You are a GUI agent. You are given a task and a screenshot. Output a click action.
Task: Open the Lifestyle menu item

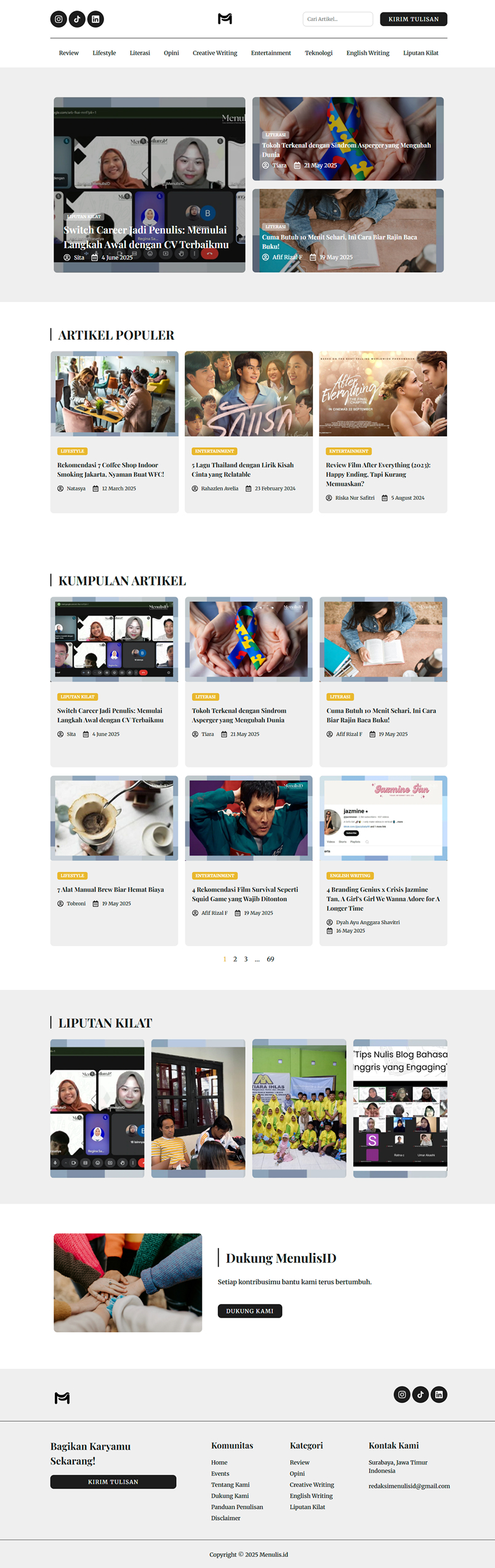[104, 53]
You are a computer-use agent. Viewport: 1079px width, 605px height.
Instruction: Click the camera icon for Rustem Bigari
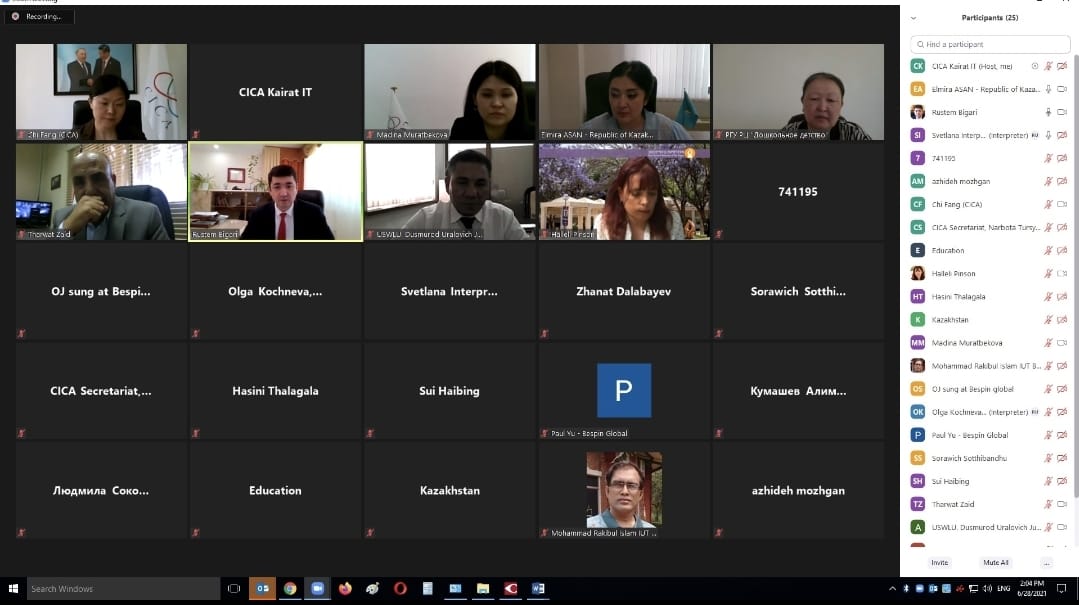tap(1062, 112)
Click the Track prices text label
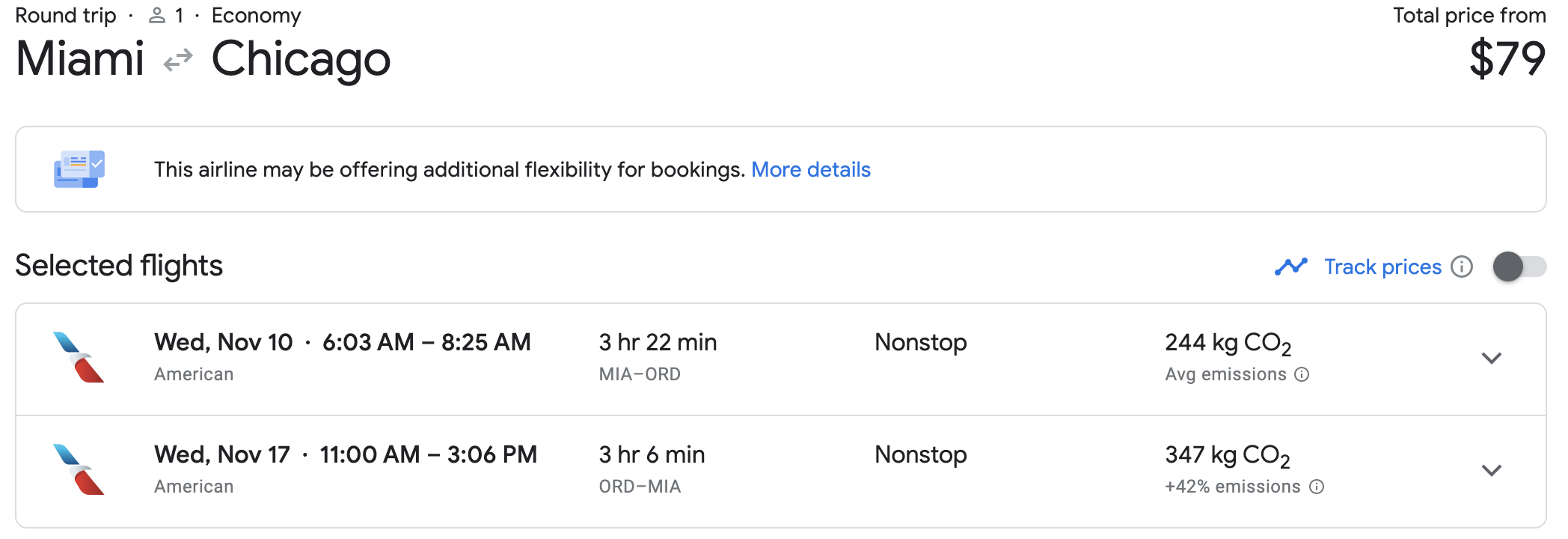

::::

_WORK REQUEST_
Take from the listing above each line that contains the string "agent".

_RESULT OF THE EXERCISE_
You are a GUI agent. You are given a task and a screenshot. Output a click action.
You are a computer-use agent. Viewport: 1079px width, 605px height.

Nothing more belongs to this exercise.